The greatest fault in our platforms is that they have outgrown us. Facebook has enabled ethnic cleansing in Burma, YouTube might very be responsible for radicalizing an entire generation of extremists, and Twitter sheds the notion of stratified experts by reducing everyone to 280 characters. Tech people's circles have expanded to the general public, gross misbehavior that was previously encouraged are now out of bounds (and rightfully so). Linus stepping down (albeit leaving the Linux project in the hands of people who have enabled his behavior in the last two decades) is the tip of the iceberg on this. It is a transition for our platforms, and how we handle the transition will define programmer influence for the next generation3.

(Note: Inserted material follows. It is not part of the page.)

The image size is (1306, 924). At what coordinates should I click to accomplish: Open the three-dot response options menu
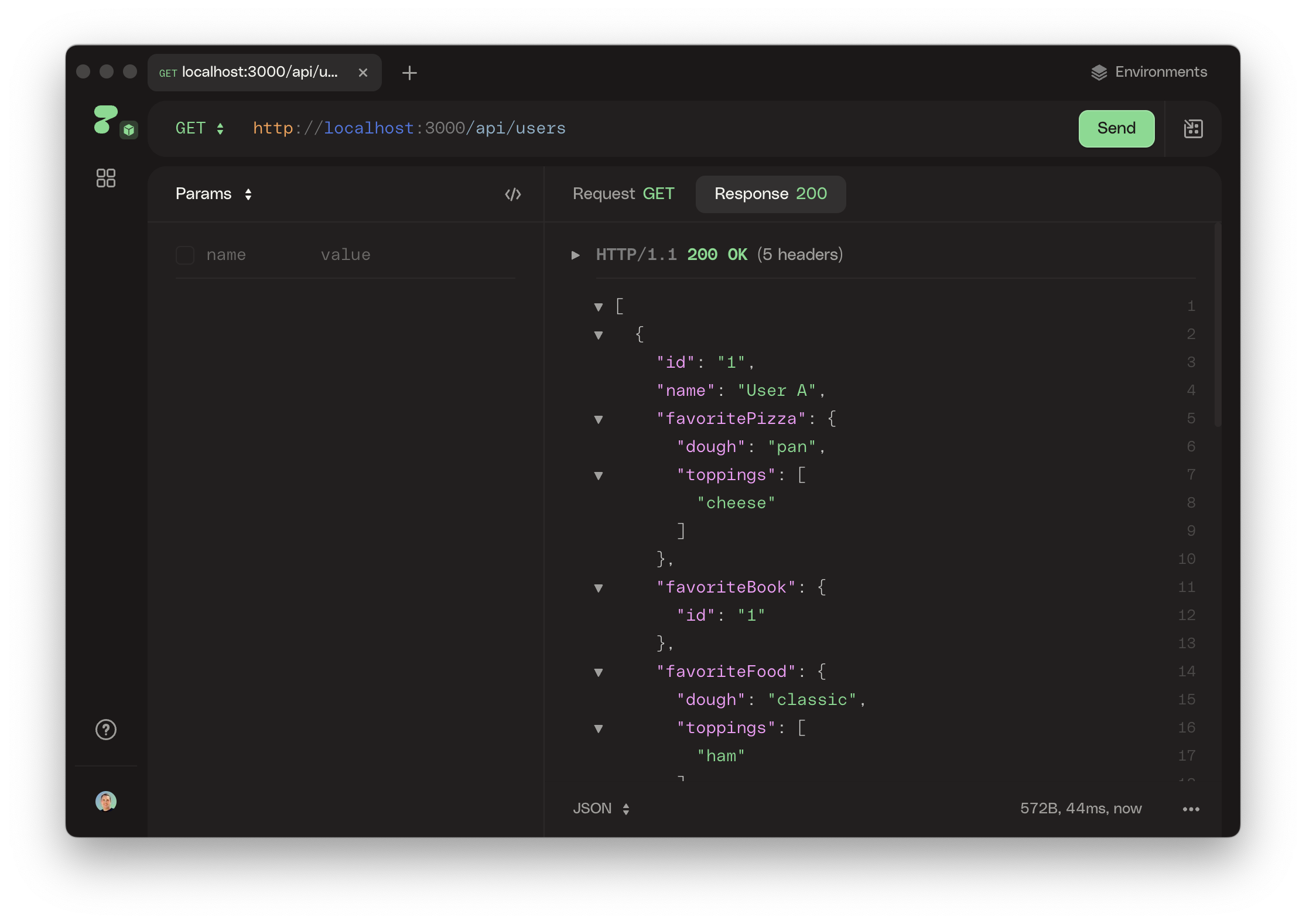(1191, 809)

Notably, this transition has come in two forms. We have blurred the differences between social platforms (4chan has gradually melded with Reddit, Reddit has invaded Twitter, Whatsapp and Telegram have emerged as real social platforms), which has lead to this bizarre culture wars melding with real life people4. People aren't confined to a single social network, the fear of "social walled gardens" circa 2013 has completely fallen apart. What we failed to imagine in 2013 was not the dystopia of people segregating themselves into a single social platform, but rather the far worse future of bad actors spreading across multiple platforms and leveraging different audiences.
There's another point to be made about social media transforming real conflict, but I'll save that for another post.